I view intent alignment as one step towards a broader goal of decoupling deliberation from competition.
- Deliberation. Thinking about what we want, learning about the world, talking and learning from each other, resolving our disagreements, figuring out better methodologies for making further progress…
- Competition. Making money and racing to build infrastructure, managing political campaigns and maneuvering within the political system, running ads to persuade people, fighting wars…
Competition pushes us to become the kind of people and communities who can win a fight, to delegate to whichever kind of AI is available first, and to adopt whatever ideologies are most memetically fit.
Deliberation pushes us to become the kind of people and communities who we want to be, to delegate only when we trust an AIs judgment more than our own, and to adopt views that we really believe.
I think it’s likely that competition is going to accelerate and become more complex over the next 100 years, especially as AI systems begin to replace humans and compete on our behalf. I’m afraid that this may derail human deliberation and lead us to a place we don’t want to go.
I would like humans and humanity to have the time, space, and safety to grow and change in whatever way we decide — individually and collectively — that we want to.
You could try to achieve this by “pausing” competition. Alice and Bob could agree to stop fighting while they try to figure out what they want and work out their disagreements. But that’s a tall order — it requires halting not only military conflict, but any economic development that could put someone at an advantage later on. I don’t want to dismiss this kind of ambitious goal (related post), but I think it’s uncertain and long-term enough that you probably want a stop-gap solution.
An alternative approach is to “decouple” competition from deliberation. Alice and Bob keep competing, but they try to make sure that deliberation happens independently and the result isn’t affected by competition. (“Pausing” is the special case of decoupling where deliberation finishes before competition starts.)
In a world without AI, decoupling is possible to a limited extent. Alice and Bob can spend time competing while planning to deliberate later after the dust has settled(or have their descendants deliberate). But it’s inevitable that Alice and Bob will be different after competing with each other for many years, and so they are not completely decoupled.
Alignment and decoupling
Aligned AI may eventually make decoupling much easier. Instead of Alice and Bob competing directly, they may delegate to AI systems who will make money and fight wars and keep them safe. Once Alice and Bob have a clearer sense of what they want, they can direct their AI to use its influence appropriately. (This is closely related to the strategy stealing assumption.)

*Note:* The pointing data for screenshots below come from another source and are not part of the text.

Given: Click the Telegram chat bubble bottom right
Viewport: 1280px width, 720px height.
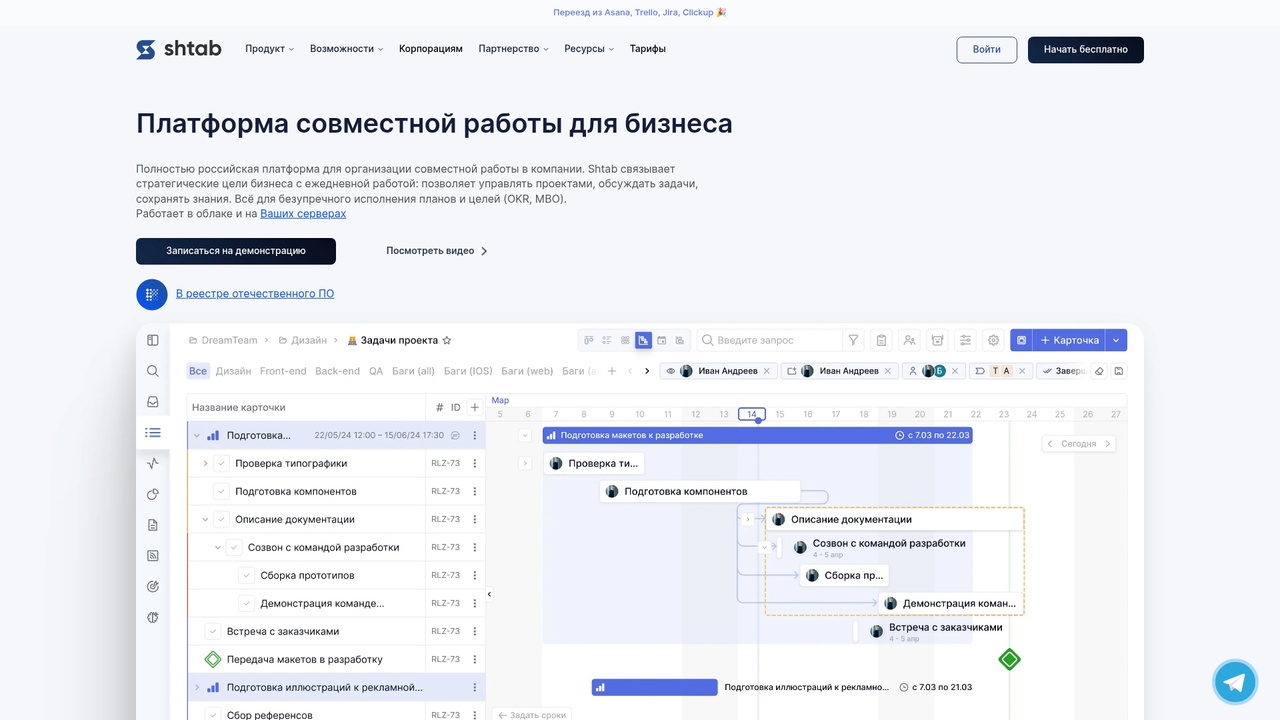Looking at the screenshot, I should [x=1234, y=681].
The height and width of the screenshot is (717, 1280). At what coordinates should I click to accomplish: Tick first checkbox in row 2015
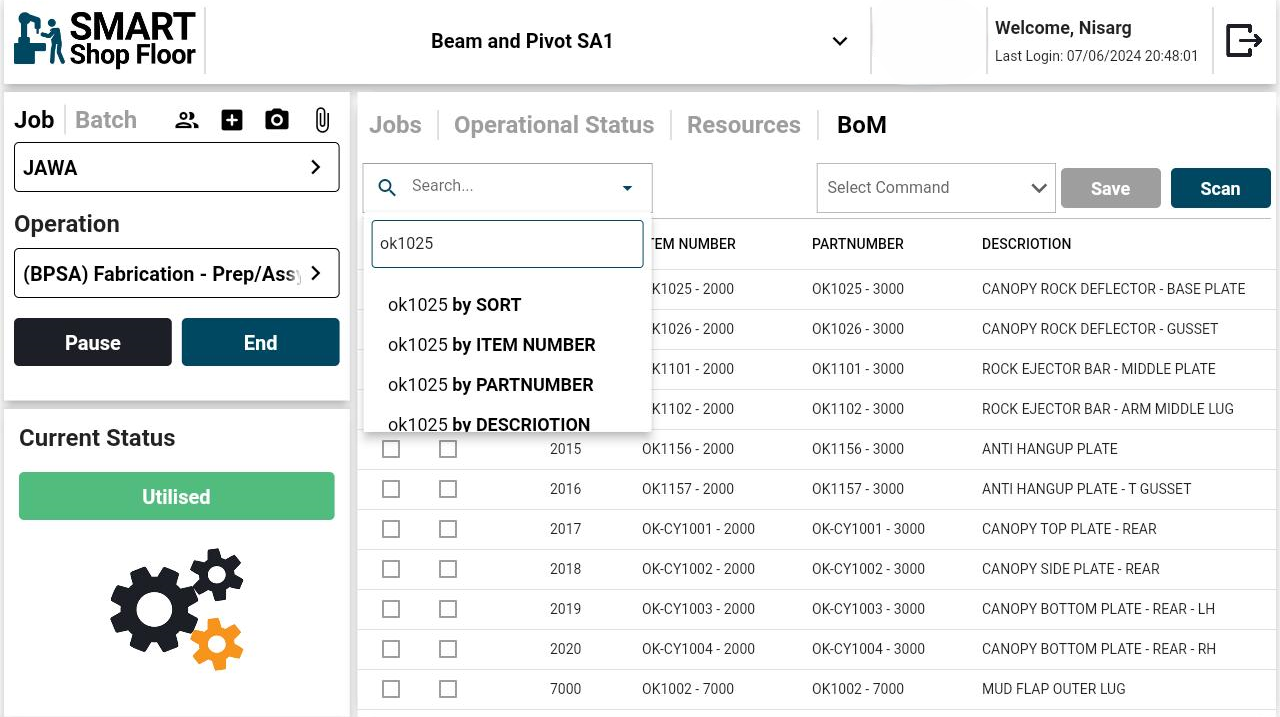click(391, 449)
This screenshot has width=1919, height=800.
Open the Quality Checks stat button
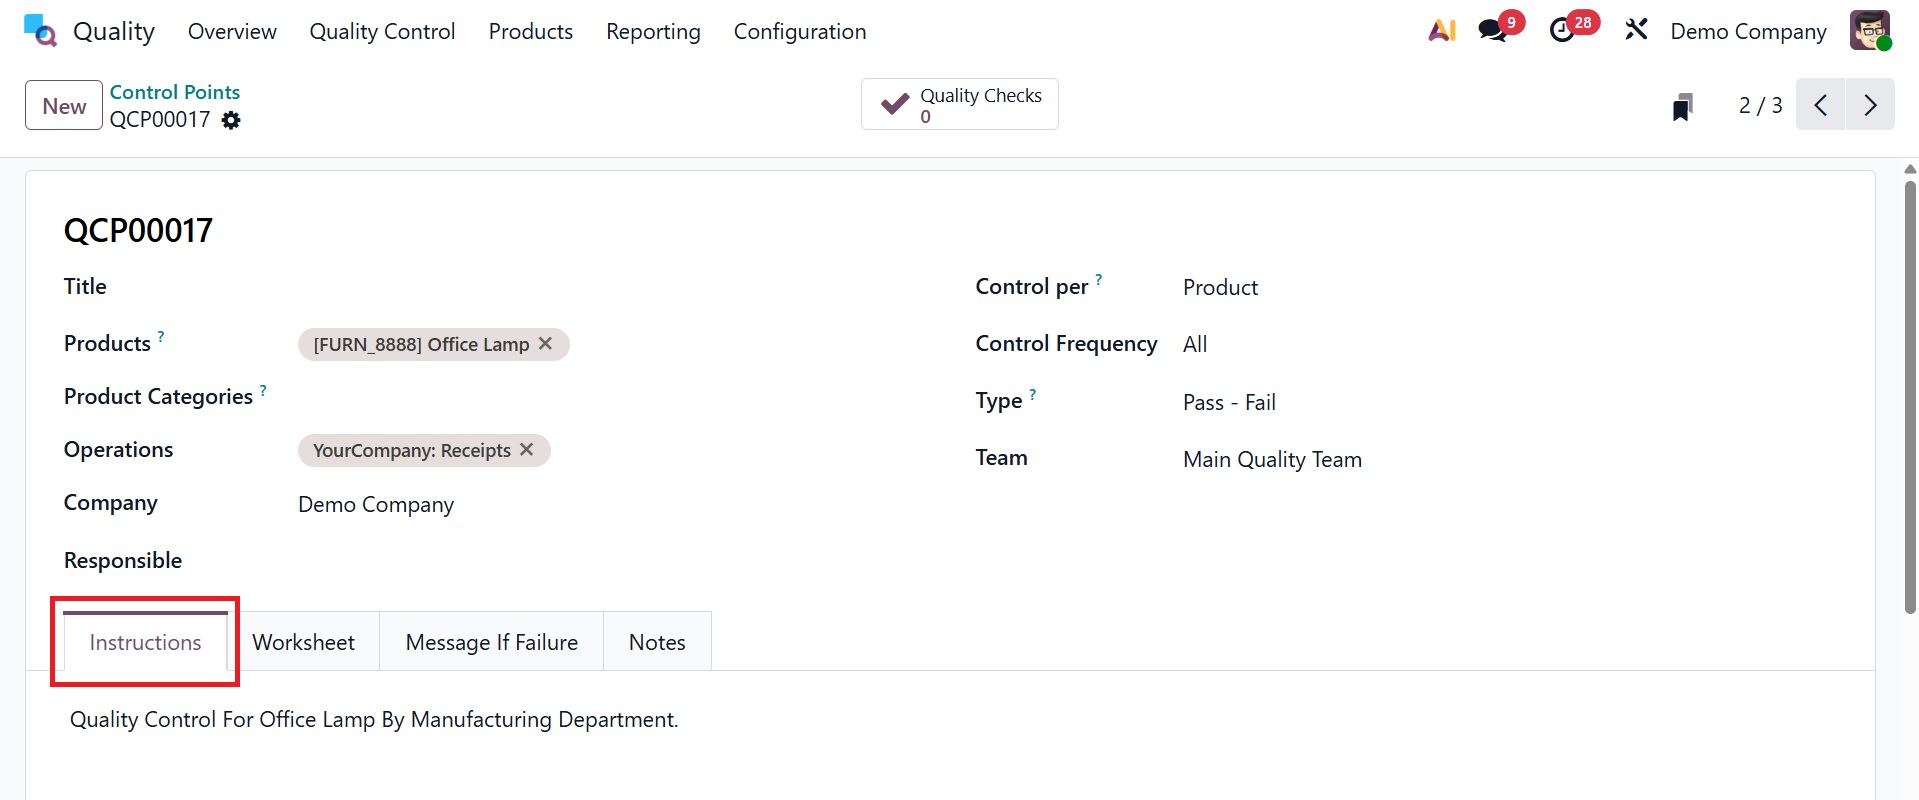click(x=959, y=105)
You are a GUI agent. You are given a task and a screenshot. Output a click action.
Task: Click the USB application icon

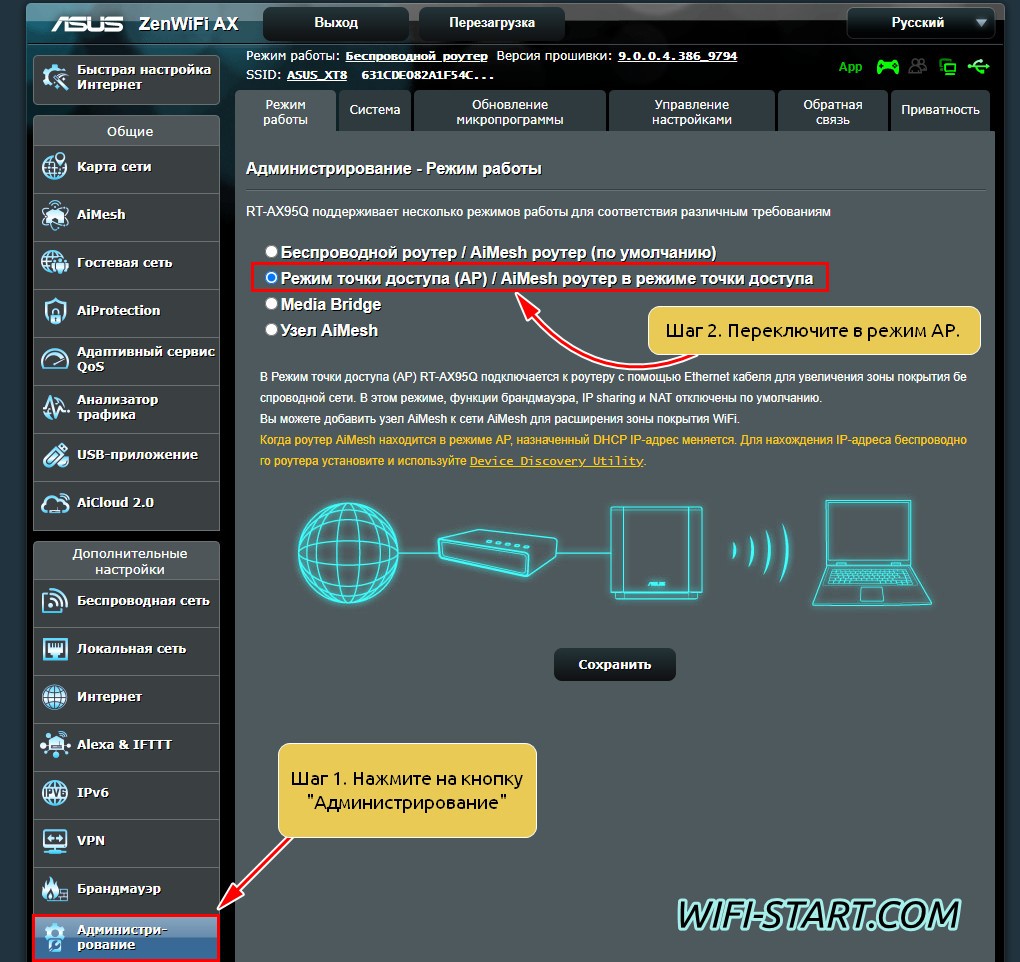[54, 455]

Eventually it doesn’t even matter if Alice and Bob participate in the competition themselves, since their personal contribution would be so small relative to their AIs. At that point it’s easy for Alice and Bob to spend their time deliberating instead of thinking about competition at all.
If their AI systems are competent enough to keep them safe and isolate them from the fallout from competition, then the outcome of their deliberation doesn’t depend much on the competition occurring in the background.
Misalignment and coupling
Misaligned AI could instead introduce a severe coupling. In the worst case, my best strategy to compete is to build and empower AI systems who want to compete, and my AI also ends up competing with me in the long run.
In the catastrophe scenario, we have relatively little control over how our society’s values evolve— we end up pursuing whatever kinds of goals the most competent AI systems typically pursue.
Discussions of alignment often drift to questions like “But what do we really want?” or “how do we handle humanity’s diverse and sometimes-conflicting desires?”
Those questions seem important and challenging, but I think it’s clear that the answers shouldn’t depend on whatever values are easiest to give AI. That is, we want to decouple the question “what should we do in light of uncertainty and disagreement?” from the question “what is the most effective AI design for making money?”
Appendix: a bunch of random thoughts
Persuasion and limits of decoupling
Persuasion often doesn’t fit cleanly into “deliberation” or “competition.”
On the one hand, talking to people is a critical part of deliberation:
- It’s a fundamental part of reconciling conflicting desires and deciding what we collectively want.
- Having contact with people, and being influenced by people around us, helps us become the people/communities we want to become (and to stay sane).
- Other people have experiences and knowledge we don’t, and may think in different ways that improve the quality of the group’s conclusions.
- Being exposed to good arguments for a view, discovered by people who take it seriously, can be a step in evaluating that view.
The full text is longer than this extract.